Here is the current assessment:
 
1. Atlantic City: With considerable state muscle and funding and the spring opening of Revel, Atlantic City will begin to rebound from its five-year slide, although this will lead to further erosion of revenue and financial instability for weaker operators.
 
2. Development: New-casino development will emphasise sensible, mid-scale size and design as gaming companies prioritise return on invested capital in a soft economy.
 
3. International: Development plans for the Primorye Gaming Zone in Russia, near the eastern port of Vladivostok, will come into focus, revealing its potential to become a prominent Asian gaming center.
 
4. International: Major US gaming operators will continue to scout Asia and other, under-served international markets to develop major gaming resorts.
 
5. Internet: Land-based US casino companies will continue preparations to immediately capitalise on the eventual legalization of Internet poker.
 
6. Internet: Offshore operators, particularly those who have never taken bets from American gamblers, will sign even more deals with US land-based operators in preparation for eventual legalization of online wagering.
 
7. Internet: Social networking and electronic gaming will make further, behind-the-scenes steps toward a convergence that could, at some point, be the "next big thing" in gaming.
 
8. Internet: Sweepstakes convenience gambling in storefront cyber cafes will continue to grow and negatively impact commercial casino revenue unless state and local governments enact stronger restraining legalization.
 
9. Las Vegas: Intense competition accelerates in Las Vegas locals market as local employment and housing markets remain weak.
 
10. Las Vegas: Las Vegas convention business continues its upswing, boosting midweek room rates and improving overall property margins.
 
11. Las Vegas: Las Vegas Strip operators focus on debt restructuring and property enhancements rather than new development and consolidation.
 
12. Lottery: More lotteries will face pressure to privatize or bring in private management, as they simultaneously move toward a greater online presence
 
13. Lottery: The convergence of traditional gaming and state lotteries will accelerate, in large part due to the prospect of Internet gaming.
 
14. Markets: Gaming operators will exert pressure to lower tax rates in high-tax markets to better compete against neighboring states.
 
15. Markets: Legalization efforts will continue in longtime casino-reluctant states such as Kentucky, New Hampshire and Texas, as those states seek additional revenue streams while trying to stem the flight of gambling dollars across state lines.
 
16. Markets: Major states where casino gaming is limited will continue to pursue expansion opportunities, such as in Florida, Illinois and New York.
 
17. Markets: Regional casino competition will continue to increase in both California and the Northeast as racinos, slot parlors and Native American casinos expand and add new upscale amenities placing added pressure on the destination resort cities of Las Vegas and Atlantic City.
 
18. Native American: Expect the argument about opening up the Indian Gaming Regulatory Act for Internet gaming purposes to get louder.
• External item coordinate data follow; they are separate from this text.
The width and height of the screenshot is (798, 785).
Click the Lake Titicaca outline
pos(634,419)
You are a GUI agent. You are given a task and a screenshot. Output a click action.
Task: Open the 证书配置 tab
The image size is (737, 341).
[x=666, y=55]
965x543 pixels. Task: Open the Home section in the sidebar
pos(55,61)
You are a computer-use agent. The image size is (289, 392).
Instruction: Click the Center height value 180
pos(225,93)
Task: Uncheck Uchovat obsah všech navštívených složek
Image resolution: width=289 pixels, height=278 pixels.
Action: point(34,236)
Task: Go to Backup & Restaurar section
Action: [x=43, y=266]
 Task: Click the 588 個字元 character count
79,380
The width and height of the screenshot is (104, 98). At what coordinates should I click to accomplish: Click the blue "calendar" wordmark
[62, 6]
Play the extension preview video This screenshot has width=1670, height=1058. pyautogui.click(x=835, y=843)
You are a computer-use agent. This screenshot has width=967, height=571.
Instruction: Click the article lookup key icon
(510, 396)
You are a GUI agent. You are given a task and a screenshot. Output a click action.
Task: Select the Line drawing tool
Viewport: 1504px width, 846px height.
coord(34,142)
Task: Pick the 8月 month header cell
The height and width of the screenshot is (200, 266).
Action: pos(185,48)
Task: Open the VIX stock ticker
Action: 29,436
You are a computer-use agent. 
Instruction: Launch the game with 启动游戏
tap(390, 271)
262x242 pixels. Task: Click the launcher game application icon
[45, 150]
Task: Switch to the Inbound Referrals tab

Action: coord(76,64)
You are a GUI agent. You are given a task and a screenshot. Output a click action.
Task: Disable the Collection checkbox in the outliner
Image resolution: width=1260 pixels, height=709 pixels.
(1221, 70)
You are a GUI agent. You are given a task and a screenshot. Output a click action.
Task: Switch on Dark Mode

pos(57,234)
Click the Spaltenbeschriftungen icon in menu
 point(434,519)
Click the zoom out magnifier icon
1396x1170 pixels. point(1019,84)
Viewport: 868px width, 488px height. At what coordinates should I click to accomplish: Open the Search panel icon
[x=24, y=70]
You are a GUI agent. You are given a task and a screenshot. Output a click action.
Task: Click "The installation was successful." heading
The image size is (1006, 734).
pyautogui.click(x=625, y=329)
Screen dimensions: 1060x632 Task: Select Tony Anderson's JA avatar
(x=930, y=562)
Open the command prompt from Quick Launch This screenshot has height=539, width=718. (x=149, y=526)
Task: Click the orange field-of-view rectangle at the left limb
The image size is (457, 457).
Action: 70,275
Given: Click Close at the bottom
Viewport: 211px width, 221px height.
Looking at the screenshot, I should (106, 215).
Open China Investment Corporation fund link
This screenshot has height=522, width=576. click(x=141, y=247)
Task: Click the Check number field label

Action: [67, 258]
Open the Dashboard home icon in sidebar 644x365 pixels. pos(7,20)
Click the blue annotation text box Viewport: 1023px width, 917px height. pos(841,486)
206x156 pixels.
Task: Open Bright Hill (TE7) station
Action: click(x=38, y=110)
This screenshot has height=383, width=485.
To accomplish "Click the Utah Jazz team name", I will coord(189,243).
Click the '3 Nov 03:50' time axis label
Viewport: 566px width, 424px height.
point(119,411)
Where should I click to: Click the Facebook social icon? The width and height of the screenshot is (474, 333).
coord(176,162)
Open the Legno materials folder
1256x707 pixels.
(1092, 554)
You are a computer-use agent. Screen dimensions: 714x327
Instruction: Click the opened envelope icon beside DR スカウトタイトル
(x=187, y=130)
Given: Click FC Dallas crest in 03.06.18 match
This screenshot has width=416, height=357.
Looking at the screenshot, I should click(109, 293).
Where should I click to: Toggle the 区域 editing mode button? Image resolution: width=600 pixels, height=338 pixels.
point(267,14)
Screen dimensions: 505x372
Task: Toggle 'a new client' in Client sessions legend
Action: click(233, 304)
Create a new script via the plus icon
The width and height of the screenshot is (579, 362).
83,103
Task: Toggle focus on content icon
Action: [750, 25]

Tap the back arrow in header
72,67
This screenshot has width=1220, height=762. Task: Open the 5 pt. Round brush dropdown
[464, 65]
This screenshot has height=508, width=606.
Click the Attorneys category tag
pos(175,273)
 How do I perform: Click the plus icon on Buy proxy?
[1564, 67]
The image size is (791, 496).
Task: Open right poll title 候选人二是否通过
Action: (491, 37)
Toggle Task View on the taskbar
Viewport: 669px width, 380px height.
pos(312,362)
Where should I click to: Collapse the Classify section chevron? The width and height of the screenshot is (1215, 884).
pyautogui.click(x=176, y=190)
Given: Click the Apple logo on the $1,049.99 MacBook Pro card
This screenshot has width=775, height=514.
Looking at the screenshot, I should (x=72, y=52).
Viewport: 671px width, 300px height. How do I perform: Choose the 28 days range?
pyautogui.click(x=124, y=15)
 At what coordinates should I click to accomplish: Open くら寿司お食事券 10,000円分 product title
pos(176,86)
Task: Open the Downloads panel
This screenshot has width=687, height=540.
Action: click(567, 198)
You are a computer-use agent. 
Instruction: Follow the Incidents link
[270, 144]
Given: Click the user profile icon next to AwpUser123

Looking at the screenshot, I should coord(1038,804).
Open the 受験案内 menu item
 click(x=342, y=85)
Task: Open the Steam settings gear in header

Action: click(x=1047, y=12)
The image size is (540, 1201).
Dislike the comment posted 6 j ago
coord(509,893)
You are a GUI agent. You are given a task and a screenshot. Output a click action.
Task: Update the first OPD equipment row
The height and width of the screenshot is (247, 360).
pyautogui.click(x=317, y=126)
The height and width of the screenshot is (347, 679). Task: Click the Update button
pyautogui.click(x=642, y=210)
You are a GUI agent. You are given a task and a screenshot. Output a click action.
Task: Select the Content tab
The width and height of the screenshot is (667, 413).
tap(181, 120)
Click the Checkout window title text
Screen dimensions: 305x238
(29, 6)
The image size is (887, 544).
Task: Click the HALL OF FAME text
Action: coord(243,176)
Native American casinos, meanwhile, will dip their toes into Internet gaming with free-play poker sites
 
19. Operations: Server-based gaming will continue make only small steps as slot managers maintain their wait-and-see approach to the return on investment for such a system.
 
20. Sports Betting: The US Department of Justice will find be pressed to defend the constitutionality of PASPA legalization allowing only four states to practice sports betting in the face of state challenges.
 
21. Technology: The US economy will continue to struggle and unemployment levels will remain high through at least the next year, forcing US casino operators to continue to implement automated technologies and find operating efficiencies. This will lead to further reductions and restructuring of employment and payroll levels for casino operators.